Full-screenshot memory in GUI agents doesn't just fail to help; it actively increases grounding errors. A new study on OSWorld shows that switching from whole-screen memory to action-grounded image crops lifts task success rates by 33.3%.
Four Failure Modes in the Perception-Reasoning-Action Pipeline
The authors build a taxonomy of four GUI agent failures: cognitive failure, visual state misunderstanding, hidden operation blindness, and grounding error. Each maps to a distinct stage in the perception-reasoning-action loop. I've seen plenty of papers claim memory helps, but this one actually measures where it hurts.

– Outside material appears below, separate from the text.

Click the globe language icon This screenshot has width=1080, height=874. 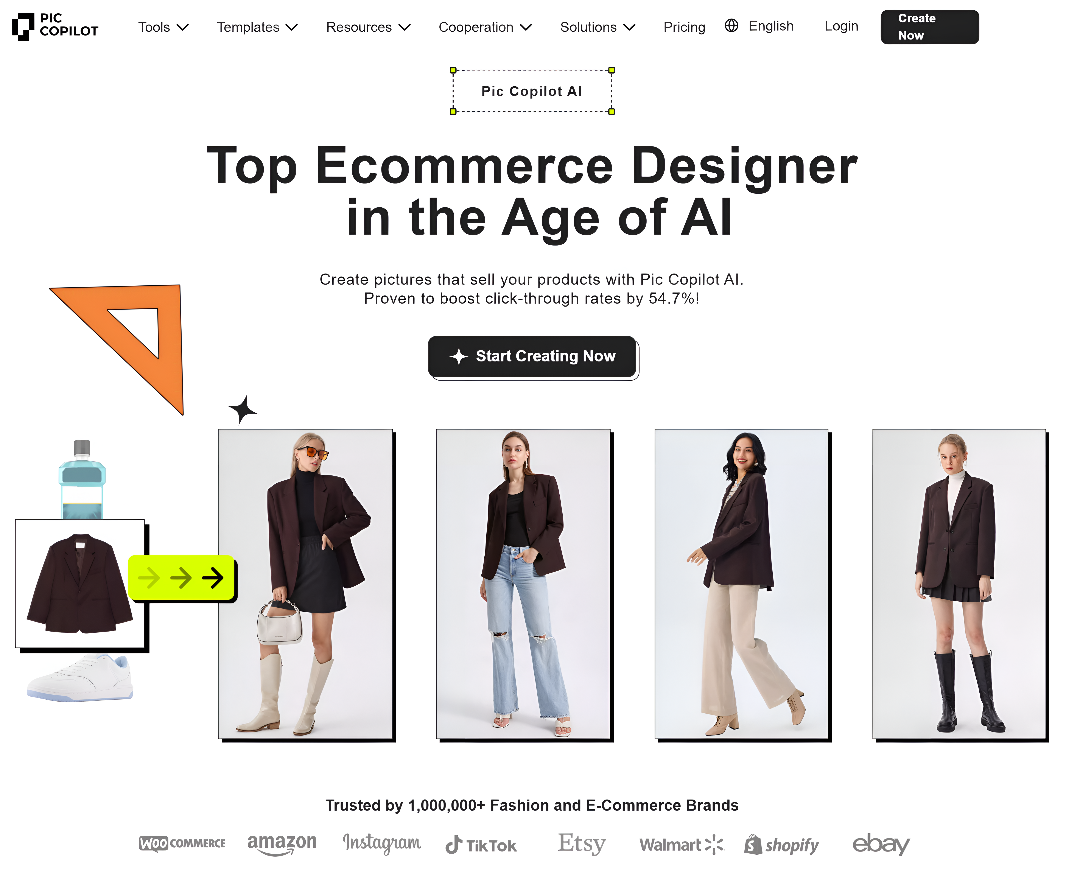[731, 25]
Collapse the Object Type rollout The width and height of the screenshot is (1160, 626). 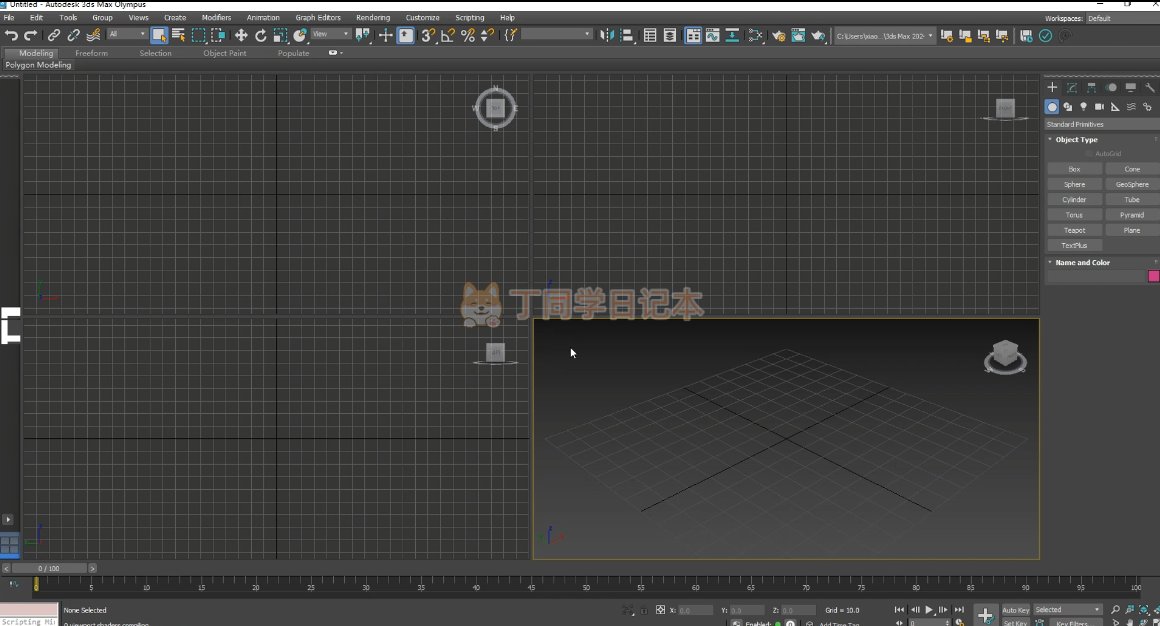(x=1076, y=140)
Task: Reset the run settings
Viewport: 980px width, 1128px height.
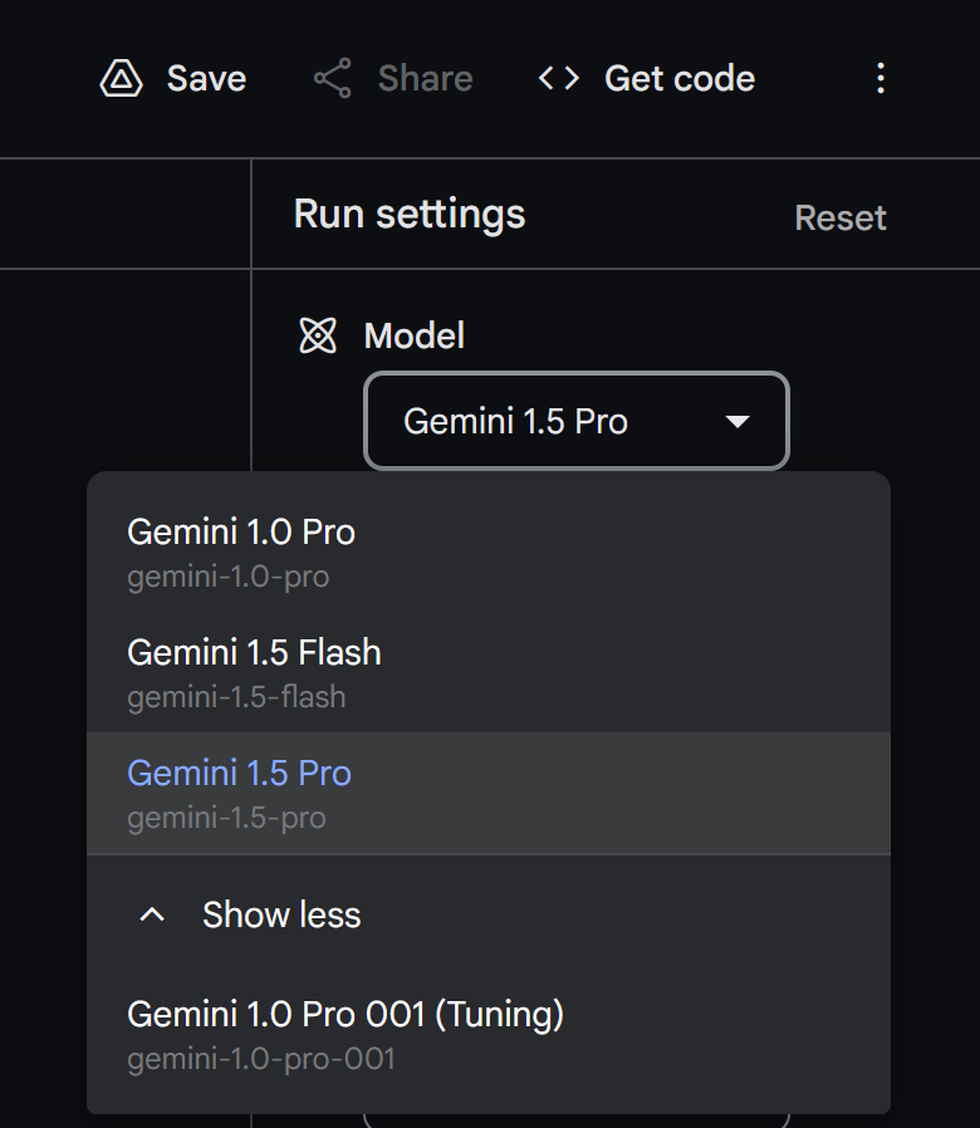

Why Full-Image Memory Makes Action-Level Failures Worse
Prepending full screenshots to the agent's memory produces a divergent effect on the failure distribution. State-level failures drop, but action-level failures - specifically hidden operation blindness and grounding error - get worse. Storing everything the agent saw means the model can't distinguish what matters for the next action.
AGMem: Cropping to What Matters
Action-Grounded Visual Memory (AGMem) replaces full screenshots with image crops that capture only the local GUI region tied to a successful action or recovery. This forces the agent to focus on the relevant spatial context. On OSWorld, AGMem achieved a 33.3% higher task success rate than the full-image baseline. The result is clean: remove visual noise, remove failure amplification.
This work gives practitioners a concrete rule of thumb: when building experiential memory for GUI agents, crop aggressively to the action footprint. Expect to see subsequent papers treat full-screenshot storage as a known anti-pattern rather than a default choice.